#### Set of tasks:
a – In the email thread about content negotiation, turn the paragraph beginning "The server then performs the branching" into a short bulleted list that keeps its main facts.
b – Duplicate everything in the email thread about content negotiation from "I'm currently handling" down to "types of output.", word for word.

··· Supplied text ···

2019-11-19 Thread Jure Erznožnik
Sorry for barging in like this, but this is actually a problem I have 
been dealing with quite a bit lately, so:


In my work I very often have to decide, depending on what's calling, 
what the rendered output might be. Ultimately I went with DRF and its 
content negotiation, though even that one - as implemented - sometimes 
isn't sufficient.


See, the problem sometimes isn't that you request JSON and then get 
JSON, request HTML and get HTML. You also have to cater for exceptions. 
Maybe a 4xx would return additional objects to insert into the DOM while 
a 200 would be fine with a JSON or even without data. What about 500?


I'm currently handling this with custom headers and the caller (the 
browser) tells the server what kind of outputs it can handle in 
different types of output.


The server then performs the branching at certain code points, 
specifically the ones mentioned above. DRF allows me to choose the 
appropriate renderer. Though I should mention here, that the data is 
already serialised at that point: sometimes this creates issues for 
renderers that might desire more information to do their work. Just 
mentioning that render stages need to be accounted for too. This may not 
be a problem for core Django as it doesn't have stages.


Again, sorry, but still hoping this helped in some way.

LP,
Jure


On 19/11/2019 01:06, Matemática A3K wrote:


I agree with Adam that it should be deprecated with no replacement.

The content negotiation is something that should be in but not as a 
replacement of it, as a general improvement.


I think there shouldn't be a replacement because "is_ajax" asks 
whether it came from a ""regular"" browser instead of jQuery and with 
the content negotiation you ask if the requester accepts a type - 
which can also lead to errors because the client may also accept other 
types (no example coming to my mind), and if so, it will lead to 
undesired behavior.

··· Information provided ···

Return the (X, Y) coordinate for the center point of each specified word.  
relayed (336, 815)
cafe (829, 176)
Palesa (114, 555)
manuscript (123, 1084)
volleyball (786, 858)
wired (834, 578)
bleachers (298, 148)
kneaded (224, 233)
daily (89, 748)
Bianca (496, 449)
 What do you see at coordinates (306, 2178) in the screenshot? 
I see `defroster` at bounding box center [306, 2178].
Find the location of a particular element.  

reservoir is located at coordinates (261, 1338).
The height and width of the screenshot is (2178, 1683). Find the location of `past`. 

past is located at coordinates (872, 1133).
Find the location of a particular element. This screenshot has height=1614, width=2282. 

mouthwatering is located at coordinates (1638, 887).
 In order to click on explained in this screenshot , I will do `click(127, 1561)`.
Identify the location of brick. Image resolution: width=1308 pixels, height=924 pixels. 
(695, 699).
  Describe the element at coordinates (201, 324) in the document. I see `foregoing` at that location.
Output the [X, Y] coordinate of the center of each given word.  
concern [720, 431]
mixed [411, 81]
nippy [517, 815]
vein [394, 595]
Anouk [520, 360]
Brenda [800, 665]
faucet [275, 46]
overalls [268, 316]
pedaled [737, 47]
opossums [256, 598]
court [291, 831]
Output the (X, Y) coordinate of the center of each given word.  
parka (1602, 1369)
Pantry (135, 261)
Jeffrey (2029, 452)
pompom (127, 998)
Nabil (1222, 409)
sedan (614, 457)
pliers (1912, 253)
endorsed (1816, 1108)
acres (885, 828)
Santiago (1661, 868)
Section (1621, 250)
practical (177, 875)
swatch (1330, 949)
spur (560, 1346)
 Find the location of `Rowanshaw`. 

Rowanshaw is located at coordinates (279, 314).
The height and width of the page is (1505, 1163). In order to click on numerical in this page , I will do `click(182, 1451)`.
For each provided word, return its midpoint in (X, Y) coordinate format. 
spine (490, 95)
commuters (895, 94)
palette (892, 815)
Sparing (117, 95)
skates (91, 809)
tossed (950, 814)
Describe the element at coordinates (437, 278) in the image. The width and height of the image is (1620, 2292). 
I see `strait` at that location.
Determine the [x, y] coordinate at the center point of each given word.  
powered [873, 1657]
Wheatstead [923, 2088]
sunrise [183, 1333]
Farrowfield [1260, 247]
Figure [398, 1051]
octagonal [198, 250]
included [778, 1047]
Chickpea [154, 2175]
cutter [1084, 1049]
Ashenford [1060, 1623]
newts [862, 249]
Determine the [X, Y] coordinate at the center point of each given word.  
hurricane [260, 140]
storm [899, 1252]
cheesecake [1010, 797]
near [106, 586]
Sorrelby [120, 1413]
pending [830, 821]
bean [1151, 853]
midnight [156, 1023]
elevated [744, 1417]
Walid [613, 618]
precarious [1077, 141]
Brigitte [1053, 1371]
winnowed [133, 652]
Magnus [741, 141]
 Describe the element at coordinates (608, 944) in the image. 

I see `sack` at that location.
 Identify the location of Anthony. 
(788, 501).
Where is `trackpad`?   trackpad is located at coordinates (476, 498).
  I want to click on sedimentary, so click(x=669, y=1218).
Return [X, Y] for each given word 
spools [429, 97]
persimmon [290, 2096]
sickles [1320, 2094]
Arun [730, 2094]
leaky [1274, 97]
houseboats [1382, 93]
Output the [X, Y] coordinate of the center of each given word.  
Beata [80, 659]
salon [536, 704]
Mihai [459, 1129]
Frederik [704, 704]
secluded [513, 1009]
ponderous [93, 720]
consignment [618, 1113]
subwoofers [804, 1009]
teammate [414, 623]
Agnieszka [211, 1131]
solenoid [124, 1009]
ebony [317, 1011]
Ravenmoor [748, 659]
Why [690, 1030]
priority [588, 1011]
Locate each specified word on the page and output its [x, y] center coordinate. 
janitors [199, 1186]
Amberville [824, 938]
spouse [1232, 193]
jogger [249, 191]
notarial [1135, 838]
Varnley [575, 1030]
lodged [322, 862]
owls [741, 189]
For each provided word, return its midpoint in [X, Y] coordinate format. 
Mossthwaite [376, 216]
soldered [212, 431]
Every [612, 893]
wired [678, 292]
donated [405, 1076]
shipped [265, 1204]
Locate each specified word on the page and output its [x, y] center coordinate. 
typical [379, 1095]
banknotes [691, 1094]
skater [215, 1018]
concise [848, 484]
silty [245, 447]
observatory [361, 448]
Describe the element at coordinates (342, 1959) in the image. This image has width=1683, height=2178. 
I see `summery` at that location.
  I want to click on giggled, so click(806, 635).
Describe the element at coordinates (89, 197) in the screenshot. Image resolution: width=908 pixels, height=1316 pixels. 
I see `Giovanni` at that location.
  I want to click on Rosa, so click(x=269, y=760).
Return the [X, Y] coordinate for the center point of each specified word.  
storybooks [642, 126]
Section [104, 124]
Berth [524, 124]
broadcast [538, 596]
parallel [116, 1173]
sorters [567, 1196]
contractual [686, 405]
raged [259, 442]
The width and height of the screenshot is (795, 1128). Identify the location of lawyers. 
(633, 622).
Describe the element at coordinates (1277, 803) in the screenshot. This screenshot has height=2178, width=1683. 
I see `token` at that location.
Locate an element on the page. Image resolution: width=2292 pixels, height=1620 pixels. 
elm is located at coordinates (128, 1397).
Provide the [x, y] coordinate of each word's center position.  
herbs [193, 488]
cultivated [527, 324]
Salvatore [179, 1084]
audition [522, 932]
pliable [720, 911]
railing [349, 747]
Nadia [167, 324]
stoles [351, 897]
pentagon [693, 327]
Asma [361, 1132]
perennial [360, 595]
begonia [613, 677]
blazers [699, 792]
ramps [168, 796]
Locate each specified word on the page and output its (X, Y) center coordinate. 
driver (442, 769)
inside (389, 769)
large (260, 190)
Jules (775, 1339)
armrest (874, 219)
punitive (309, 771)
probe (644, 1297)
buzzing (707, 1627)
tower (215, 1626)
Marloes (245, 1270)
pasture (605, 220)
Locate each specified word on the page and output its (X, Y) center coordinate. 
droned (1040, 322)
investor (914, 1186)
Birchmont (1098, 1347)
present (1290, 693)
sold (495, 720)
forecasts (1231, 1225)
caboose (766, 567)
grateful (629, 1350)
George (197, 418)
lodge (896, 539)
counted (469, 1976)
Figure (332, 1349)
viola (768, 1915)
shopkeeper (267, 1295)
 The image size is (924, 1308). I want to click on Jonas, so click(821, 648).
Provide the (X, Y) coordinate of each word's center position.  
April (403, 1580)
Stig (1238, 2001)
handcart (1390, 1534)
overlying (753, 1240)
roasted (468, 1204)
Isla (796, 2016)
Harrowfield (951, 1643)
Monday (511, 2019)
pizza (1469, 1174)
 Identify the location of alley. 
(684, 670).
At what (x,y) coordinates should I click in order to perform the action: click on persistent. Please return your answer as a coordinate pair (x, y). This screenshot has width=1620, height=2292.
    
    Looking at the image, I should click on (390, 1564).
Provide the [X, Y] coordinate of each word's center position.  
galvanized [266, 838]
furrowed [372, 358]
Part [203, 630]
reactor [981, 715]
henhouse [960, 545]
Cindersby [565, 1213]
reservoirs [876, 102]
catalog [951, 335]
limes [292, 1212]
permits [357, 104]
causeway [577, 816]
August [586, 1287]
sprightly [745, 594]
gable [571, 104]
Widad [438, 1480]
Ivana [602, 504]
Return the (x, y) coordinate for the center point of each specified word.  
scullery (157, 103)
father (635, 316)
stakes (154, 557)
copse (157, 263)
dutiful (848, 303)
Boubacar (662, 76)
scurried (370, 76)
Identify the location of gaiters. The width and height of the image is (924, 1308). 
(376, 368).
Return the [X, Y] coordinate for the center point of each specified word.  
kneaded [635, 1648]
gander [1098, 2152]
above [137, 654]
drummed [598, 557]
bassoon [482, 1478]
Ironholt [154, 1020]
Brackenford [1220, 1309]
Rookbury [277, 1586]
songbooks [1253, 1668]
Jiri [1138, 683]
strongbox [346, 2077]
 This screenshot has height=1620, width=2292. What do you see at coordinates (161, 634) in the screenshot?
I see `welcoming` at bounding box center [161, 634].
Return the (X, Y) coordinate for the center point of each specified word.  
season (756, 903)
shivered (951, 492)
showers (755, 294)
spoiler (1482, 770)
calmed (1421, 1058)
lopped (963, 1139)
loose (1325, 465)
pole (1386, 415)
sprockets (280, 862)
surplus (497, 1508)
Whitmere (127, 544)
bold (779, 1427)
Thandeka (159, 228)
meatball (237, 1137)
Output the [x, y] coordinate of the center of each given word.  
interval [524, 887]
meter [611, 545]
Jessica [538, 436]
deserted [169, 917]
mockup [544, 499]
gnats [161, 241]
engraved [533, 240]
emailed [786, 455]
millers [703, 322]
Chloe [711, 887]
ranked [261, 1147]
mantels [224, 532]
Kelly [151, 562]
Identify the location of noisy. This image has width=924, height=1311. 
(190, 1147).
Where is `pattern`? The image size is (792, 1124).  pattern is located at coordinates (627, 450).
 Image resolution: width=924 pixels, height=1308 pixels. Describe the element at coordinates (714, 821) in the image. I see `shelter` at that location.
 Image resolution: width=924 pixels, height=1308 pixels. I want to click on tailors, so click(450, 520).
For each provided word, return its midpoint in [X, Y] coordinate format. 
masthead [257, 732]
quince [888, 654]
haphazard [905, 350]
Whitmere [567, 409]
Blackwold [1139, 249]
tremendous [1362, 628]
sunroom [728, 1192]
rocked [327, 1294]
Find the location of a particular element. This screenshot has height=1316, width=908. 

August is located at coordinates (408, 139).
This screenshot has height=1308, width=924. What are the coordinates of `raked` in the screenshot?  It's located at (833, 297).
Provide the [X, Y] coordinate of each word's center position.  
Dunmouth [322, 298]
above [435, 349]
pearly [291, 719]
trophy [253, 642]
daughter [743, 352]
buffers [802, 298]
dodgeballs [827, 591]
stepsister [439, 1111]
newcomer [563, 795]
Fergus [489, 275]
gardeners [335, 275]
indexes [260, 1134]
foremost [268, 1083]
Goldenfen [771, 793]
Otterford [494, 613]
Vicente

···

#### Outputs for the tasks:
a –
- The server branches at certain code points, the ones described earlier in the email.
- DRF lets the writer choose the appropriate renderer.
- By that point the data is already serialized, which can cause problems for renderers that need more information.
- Render stages need to be accounted for too, though this may not matter for core Django, which has no stages.

b –
I'm currently handling this with custom headers and the caller (the 
browser) tells the server what kind of outputs it can handle in 
different types of output.